It depends on how the variables are codified. For example, if superClusterID==1 can happen within two different countries, i.e. codes are not unique, then you have to specify the nestedness. If codes are unique for all variables, there’s no need to worry about it. Here you’re going to find valuable information mixed model - Crossed vs nested random effects: how do they differ and how are they specified correctly in lme4? - Cross Validated (stackexchange.com).
On the other hand, Bambi relies on formulae to generate design matrices, which turns out to generate a regular matrix for group-specific effects. In this case, it’s a very large matrix with almost all zeros, so a sparse matrix would have been better. So I think this explains the large memory comsumption. It is something we still need to improve on our end.

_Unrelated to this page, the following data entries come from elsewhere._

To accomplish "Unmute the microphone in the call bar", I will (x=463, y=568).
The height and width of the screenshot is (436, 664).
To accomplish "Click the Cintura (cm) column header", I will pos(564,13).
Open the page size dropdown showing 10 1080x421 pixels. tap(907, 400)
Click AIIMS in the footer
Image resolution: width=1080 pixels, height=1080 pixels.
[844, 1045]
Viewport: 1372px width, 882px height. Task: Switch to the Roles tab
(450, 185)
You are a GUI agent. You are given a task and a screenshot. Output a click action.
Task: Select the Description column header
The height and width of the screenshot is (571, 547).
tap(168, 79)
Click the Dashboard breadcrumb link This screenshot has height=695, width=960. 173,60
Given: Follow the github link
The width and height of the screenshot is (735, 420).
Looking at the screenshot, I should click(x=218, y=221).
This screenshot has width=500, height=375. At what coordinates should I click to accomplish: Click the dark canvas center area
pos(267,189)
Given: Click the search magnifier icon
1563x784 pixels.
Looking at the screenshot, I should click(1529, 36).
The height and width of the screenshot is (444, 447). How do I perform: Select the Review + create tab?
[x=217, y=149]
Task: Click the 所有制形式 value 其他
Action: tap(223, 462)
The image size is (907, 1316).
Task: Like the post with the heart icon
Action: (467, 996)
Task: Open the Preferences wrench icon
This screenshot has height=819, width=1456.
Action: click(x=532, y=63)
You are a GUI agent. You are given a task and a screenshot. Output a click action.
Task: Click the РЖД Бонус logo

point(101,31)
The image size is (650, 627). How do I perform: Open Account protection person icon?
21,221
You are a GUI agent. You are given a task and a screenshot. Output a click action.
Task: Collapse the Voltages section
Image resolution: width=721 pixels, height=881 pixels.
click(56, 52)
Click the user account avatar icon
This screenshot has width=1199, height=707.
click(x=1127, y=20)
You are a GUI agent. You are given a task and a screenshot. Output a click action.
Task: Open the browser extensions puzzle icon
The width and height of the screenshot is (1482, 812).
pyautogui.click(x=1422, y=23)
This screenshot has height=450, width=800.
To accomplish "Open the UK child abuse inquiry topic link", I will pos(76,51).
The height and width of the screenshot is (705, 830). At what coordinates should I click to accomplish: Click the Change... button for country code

However, this matrix is not directly used in the PyMC model, we use slicing to select only non-zero values.
What could be good in this case, is starting from the Bambi model and then trying to replicate that in PyMC, where you can have more control on all the fine details.
These are unfinished ideas, but it may help you to understand how to map a Bambi model to a PyMC one.
- unfinished-ideas/sparse.ipynb at main · bambinos/unfinished-ideas (github.com)
- unfinished-ideas/sparse_2.ipynb at main · bambinos/unfinished-ideas (github.com)
Edit: Notice the examples rely on an older version of Bambi which used PyMC3. Almost all would be identical now, but be aware you need to use Aesara instead of Theano and PyMC instead of PyMC3.